Sarai Veerraju (Ajay) is uneducated, uncouth, and often beats up people after getting drunk. But he soon realizes the error of his ways - it's imprudent to rely on alcohol all the time, and so he starts beating people up even without being drunk.
A self-employed killer, Veerraju is particularly proficient at smashing people's faces by thulping 50kg stones on them. After a short (and successful) business trip to Dubai, Veerraju lands in Hyderabad, still on business. He arrives at Preeti's (Madhulika) home, feigning to be her boyfriend. Preeti falls in love with him, too - he is high in his height and she is low in her standards.
Veerraju however goes on his business of pounding, and is inevitably caught by Madhulika in the act. Like any girl who's just seen her boyfriend murder someone, she gets insecure about him spending time on someone other than her, and demands a full explanation. And the flashback comes frothing out.
It all starts in Narsipatnam, where Veerraju had all he wanted - friends, fights, liquor and the thrill of chasing girls. When Dhana Lakshmi (Ramya Nambeesan), his life-long-best-friend, is raped and killed by the villains who come to their village with a fraudulent chit-fund scheme aimed at looting the villagers, Veerraju swears revenge.
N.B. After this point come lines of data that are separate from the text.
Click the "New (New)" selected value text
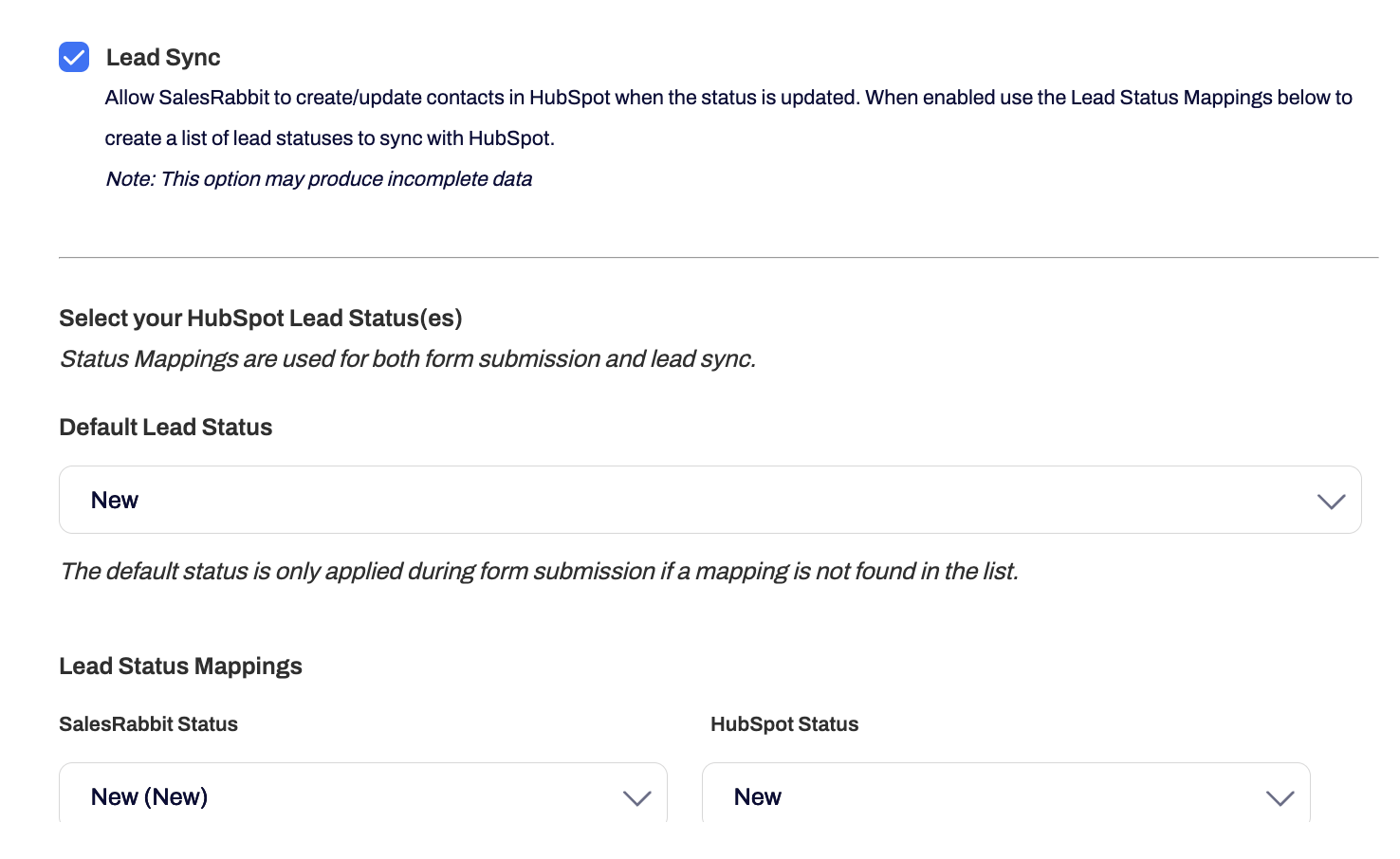The width and height of the screenshot is (1400, 859). pyautogui.click(x=149, y=797)
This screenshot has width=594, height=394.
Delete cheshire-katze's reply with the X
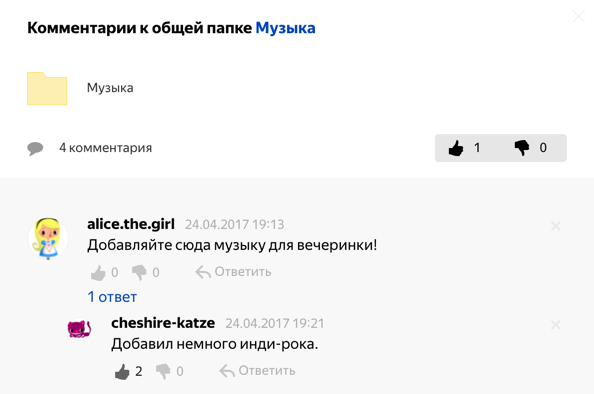click(556, 325)
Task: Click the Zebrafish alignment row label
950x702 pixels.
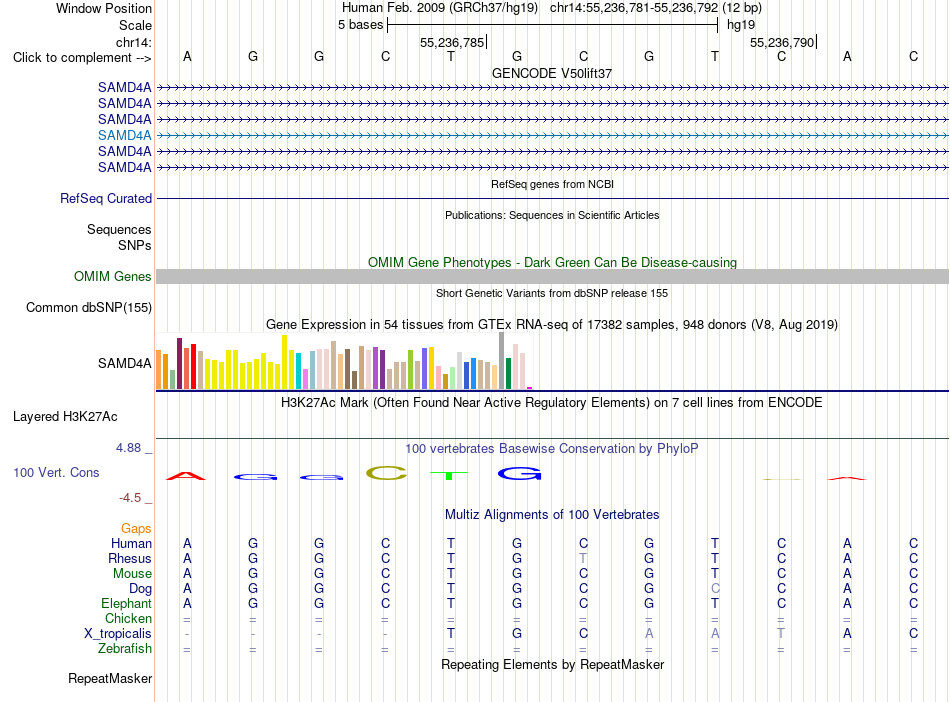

The main problem for the movie was summarized by the auto driver who dropped off this reviewer at the theatre today: "Sarai Veerraju choodadaniki potunnara?? Antha emundi danla?" What exactly the makers expect will draw the audiences, forget keeping them in their seats, is not covered in the movie.
There is also a lot of gore, with most of the stone-ramming scenes done with deliberate explicitness. While the narration manages to keep you interested initially, it quickly loses pace as interval approaches and rambles from then on.
It also seems like the director tries to woo all classes of audiences: family crowds with the Veerraju-Dhana Lakshmi sequences, college-goers with Madhulika, and children with the couple of kids' sequences. And where all else fails, there is Mumaith Khan in a short skirt, too.
The performances by Ajay and Ramya are good, and Madhulika is okay, too - and given that at least two of them are on screen for 90% of the time, it suffices. The music by Sree Sai is hummable; the song with the mimes is well done. The movie is also well shot, moving between the dry lands of Narsipatnam to Hyderabad effortlessly.
All said and done, Sarai Veerraju is old sara in a new bottle; go for it only if you have time for a leisurely unfolding tale, which you anyway know already.